Few back-to-school seasons have been as emotionally loaded as the start to the 2021 academic year. Many kids have been stepping back into a classroom with the first chance in a while of staying there beyond a few weeks. Children, parents, and teachers have been elated, nervous, frustrated – all of it.
While the first month or so of school is a time of transition for everyone, most kids really should be settling in by about October, Janine Domingues, a clinical psychologist at the Child Mind Institute in New York City, told HuffPost. If they’re not, it may be a sign they need additional support.
Wondering if your child needs help at this point in the year? Here are some signs to look out for.
1. They’re avoiding tasks
Avoiding schoolwork or school-related activities can definitely be a clue that your child is having a hard time adjusting.
Rebecca Jackson, a cognitive specialist with the Brain Balance Achievement Center, put it this way: “I’m not good at softball, so if you ask me to go play softball this weekend, I’m going to tell you I’m busy.”
Likewise, a kid who is struggling to keep up in maths is unlikely to want to sit down and do maths homework.
“Task avoidance behaviours can really clue you into where kids need a little more help and support,” Jackson said.
Keep in mind, that avoidance can manifest itself in different ways, depending on kids’ ages. Younger kids might have tantrums or meltdowns when they’re supposed to be doing something they don’t want to.

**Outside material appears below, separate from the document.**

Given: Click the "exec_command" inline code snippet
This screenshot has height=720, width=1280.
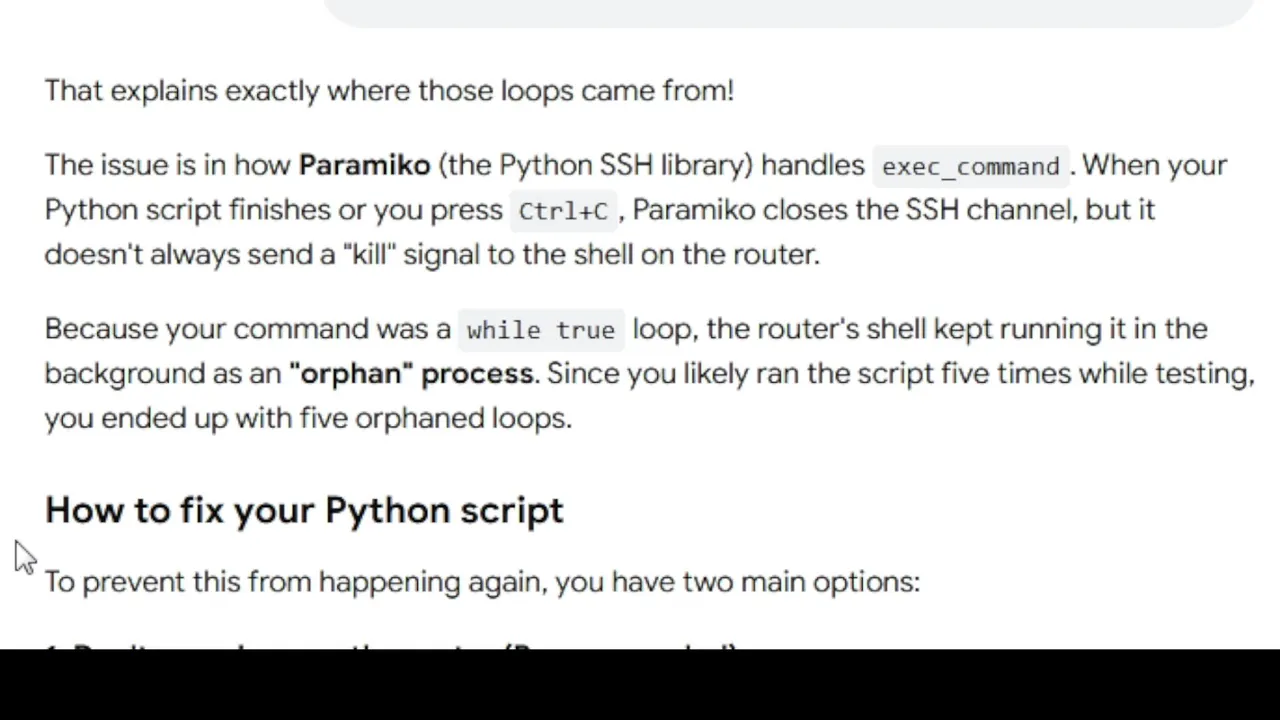Looking at the screenshot, I should (970, 166).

Older children might just kind of shut down emotionally or procrastinate, Jackson said.
2. They’re totally unwilling to talk about school
Kids aren’t always great communicators about what’s going on at school, especially if you throw a generic “how was school today?” their way right at pick-up.
But if you find that you’re totally unable to get your child to open up about what is happening at school, that’s a potential red flag.
It’s really important to know your child’s communication style, Jackson said. She finds, for example, that her own kids open up to her more over a game of catch or around bedtime. Try out different prompts like: “Tell me about the best part of your day.”
That said, if you’re trying lots of different strategies to get your child to talk to you and they’re simply not, it’s worth checking in with their teacher.
3. They’re grumpy or clingy
Grumpiness in children can be a sign of anxiety, and it can manifest itself in different ways, depending on where kids are developmentally. Older kids might act out, yell, or be unusually defiant. Younger kids might have tantrums or seem whinier than usual.
Clinginess has also been an ongoing issue throughout the pandemic – and it’s definitely something to look out for now.
Kids tend to cling because they’re looking to feel safe and especially when their routines are off, as they have been throughout the pandemic. But at this point in the school year, many children should really be settling into new routines that give them a sense of comfort and stability – even with Covid-related disruptions. So, if you find they’re still clinging more than you expected, bring it up with their teacher or a doctor.
4. Their daily routine still seems really challenging
First and foremost: don’t expect perfection or anything like it. Morning routines will not always be smooth. Kids might need to be prompted 400 times before they do something – and that’s OK.
“Transition and change take executive function,” explained Jackson, referring to the set of skills, like self-control and time management, that help all of us manage daily tasks. “The older and more mature we are, the better we are able to handle stress and change.” A preschooler might take more time to adjust to a new back-to-school routine than, say, a 12-year-old.
Still, by the end of that first month, most kids really should be getting into their groove, Jackson said. So, if you’re finding that morning transitions are still really, really difficult, for example, or that your older child still is just not getting the hang of doing homework at all, it’s worth tuning into how they’re doing overall.
5. You’re noticing the same issues from last year
Parents have a tendency to be hopeful as their child heads into a new school year, Jackson said – which is lovely, in many ways. We parents are optimistic that any issues that came up last year might resolve pretty organically by being in a new classroom setting, or working with a new teacher (or teachers) who can really help our children work through roadblocks and progress.
But if you’re noticing that any of your lingering concerns from the year before seem to be cropping up again this year – say, your child doesn’t seem very engaged, or you get the sense that they’re needing more redirection than their classmates – don’t sit on it, Jackson said.
“If you were worried last year that your child was falling behind, worried about them socially, worried about attention and focus, keep that top of mind,” Jackson advised.
While many parents take a wait-and-see approach, school has been back in session long enough now that it’s time to start addressing any of those lingering concerns head-on.
Ask your child how they’re doing. Talk to their teacher. Check in with their doctor about any specific concerns you might have. Don’t underestimate how much change children have coped with over the past year-plus, so they might simply need a bit of extra support.